Para mí y para toda una generación el asesinato de Umaña fue un despertar a la política, a la lucha social por un mundo mejor. Muchos nos apasionamos, nos metimos de cabeza en esa pelea contra la madre de todas las quimeras, nos pusimos a reconstruir el movimiento social, asumimos grandes sacrificios y algunos hasta le hemos dedicado toda una vida al asunto, cada cual a su manera, mientras las canas van colmando las cabelleras de quienes todavía las tenemos y la juventud se nos va volviendo un bien cada vez más escaso.
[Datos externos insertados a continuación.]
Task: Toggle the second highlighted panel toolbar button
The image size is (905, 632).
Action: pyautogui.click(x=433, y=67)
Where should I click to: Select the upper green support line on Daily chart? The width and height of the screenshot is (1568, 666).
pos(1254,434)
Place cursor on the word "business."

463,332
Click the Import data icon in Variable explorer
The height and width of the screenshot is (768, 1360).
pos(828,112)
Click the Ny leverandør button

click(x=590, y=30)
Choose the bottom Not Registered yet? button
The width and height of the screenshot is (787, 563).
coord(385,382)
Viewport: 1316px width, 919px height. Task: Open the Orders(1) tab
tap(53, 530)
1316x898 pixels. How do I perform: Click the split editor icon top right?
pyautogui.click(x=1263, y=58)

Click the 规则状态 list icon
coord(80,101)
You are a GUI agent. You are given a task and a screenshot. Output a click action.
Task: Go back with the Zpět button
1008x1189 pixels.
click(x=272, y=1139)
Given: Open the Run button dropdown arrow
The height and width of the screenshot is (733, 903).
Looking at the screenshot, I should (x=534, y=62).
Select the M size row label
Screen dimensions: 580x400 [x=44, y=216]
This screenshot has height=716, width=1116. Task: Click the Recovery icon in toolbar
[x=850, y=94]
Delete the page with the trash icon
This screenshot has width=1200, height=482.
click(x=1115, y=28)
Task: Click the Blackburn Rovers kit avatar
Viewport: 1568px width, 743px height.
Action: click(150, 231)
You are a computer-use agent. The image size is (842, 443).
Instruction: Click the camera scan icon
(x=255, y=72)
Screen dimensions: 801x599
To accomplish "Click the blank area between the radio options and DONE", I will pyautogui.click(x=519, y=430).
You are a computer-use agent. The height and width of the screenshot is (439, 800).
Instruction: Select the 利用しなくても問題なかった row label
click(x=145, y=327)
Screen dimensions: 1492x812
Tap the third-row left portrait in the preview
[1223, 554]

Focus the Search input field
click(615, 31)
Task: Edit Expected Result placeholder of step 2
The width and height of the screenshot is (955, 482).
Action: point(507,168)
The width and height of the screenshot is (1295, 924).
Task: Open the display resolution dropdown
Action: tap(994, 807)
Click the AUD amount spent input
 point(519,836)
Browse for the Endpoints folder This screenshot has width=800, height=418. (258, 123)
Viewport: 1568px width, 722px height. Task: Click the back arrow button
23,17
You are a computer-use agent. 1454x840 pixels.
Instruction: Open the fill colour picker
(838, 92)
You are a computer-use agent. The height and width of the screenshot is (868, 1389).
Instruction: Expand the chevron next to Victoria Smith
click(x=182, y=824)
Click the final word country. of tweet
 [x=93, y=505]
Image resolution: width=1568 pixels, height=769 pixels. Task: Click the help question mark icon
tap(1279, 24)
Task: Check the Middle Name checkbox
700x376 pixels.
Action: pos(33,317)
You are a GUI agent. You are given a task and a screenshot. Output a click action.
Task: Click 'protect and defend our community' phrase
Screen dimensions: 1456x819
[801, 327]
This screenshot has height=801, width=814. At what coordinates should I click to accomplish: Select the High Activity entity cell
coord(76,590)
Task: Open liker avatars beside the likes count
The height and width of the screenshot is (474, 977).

Yo, mientras tanto, sigo pensando en Umaña y en muchos otros cada que escribo algo o agarro la cámara para contarle historias a la gente. Ese brillante defensor de derechos humanos del que medio mundo hablaba en la universidad sigue haciéndome pensar en la verdad como herramienta de liberación y en la necesidad de que nos contemos la vida mirándonos a los ojos. Y, la verdad, me hace sonreír su recuerdo.